Almost everyone you might want to see doing stand-up releases their solo show this week: Ricky Gervais, Peter Kay and sidekick Dave Spikey, Al Murray, Eddie Izzard, Jo Brand, Johnny Vegas, Billy Connolly and Jeff Green are among them. Only Harry Hill and Rich Hall are missing.
With the two current genius sitcoms, The Office and Phoenix Nights, providing a Blur v Oasis north-south divide for our times, these tapes prove that creating a great sitcom doesn't necessarily make for brilliant stand-up tapes. Kay and Spikey, splendid as Brian Potter's fall-guy Jerry St Clair in the series, are both old hands in northern clubs and provide the kind of turns that aren't a million miles from those lampooned in the series, except that this time you're laughing with them rather than at them. They don't mind using old jokes but are clever enough to make them freshly funny.

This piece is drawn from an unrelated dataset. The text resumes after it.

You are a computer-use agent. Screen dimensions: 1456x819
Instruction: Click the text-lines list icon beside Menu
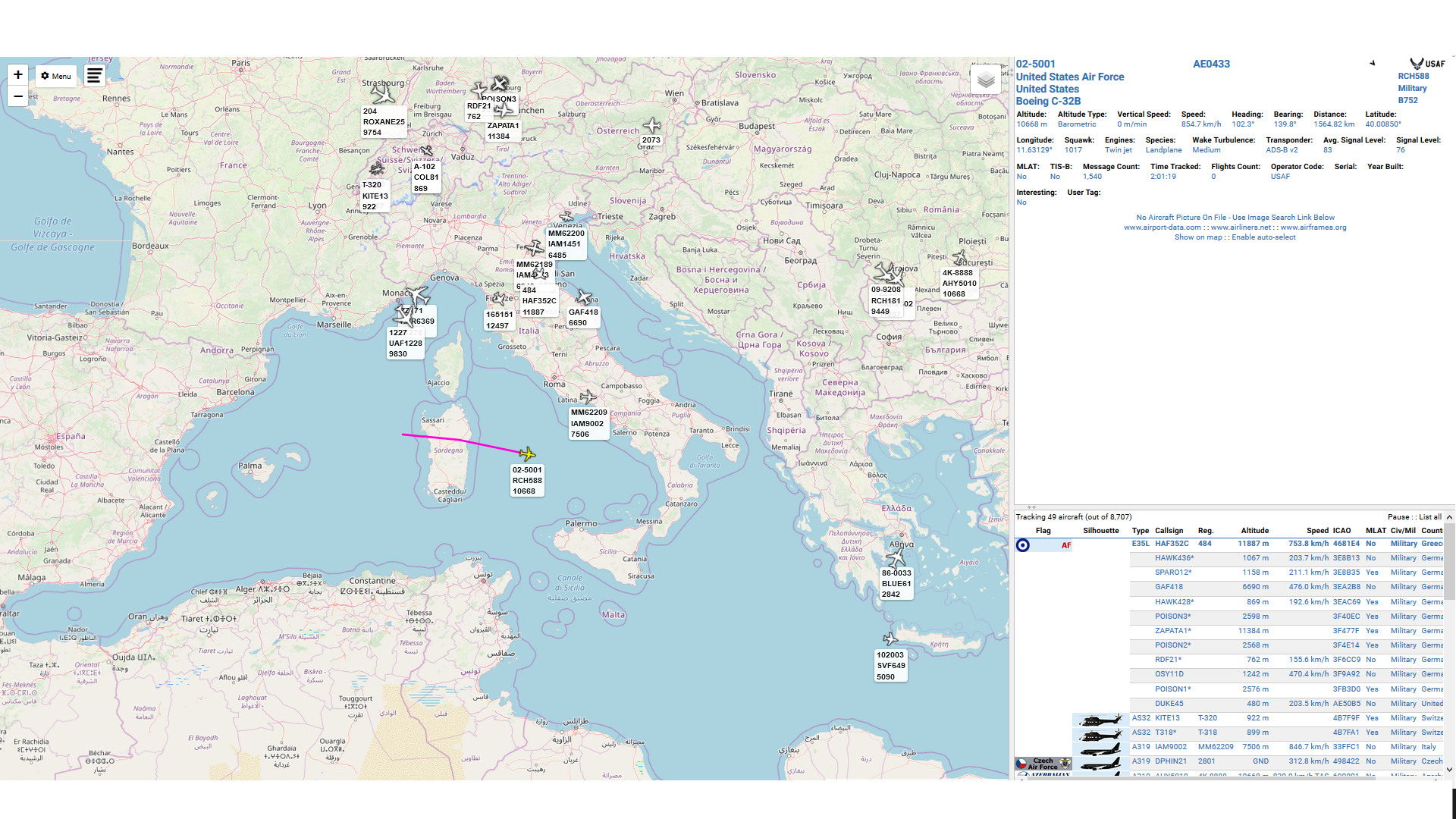pyautogui.click(x=94, y=76)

Gervais takes a more imaginative approach, with Animals, loosely themed as "Life on Earth - the bits David Attenborough left out", but mostly just rambling around subjects in search of a joke - and usually finding one. His props are diverse, ranging from the Bible to a book on gay animals complete with projected illustrations.
He comes over like David Brent's smarter, less devious brother. Hints of a deprived childhood peep out - holidays in a caravan in Bognor sound every bit as grim as Wernham Hogg.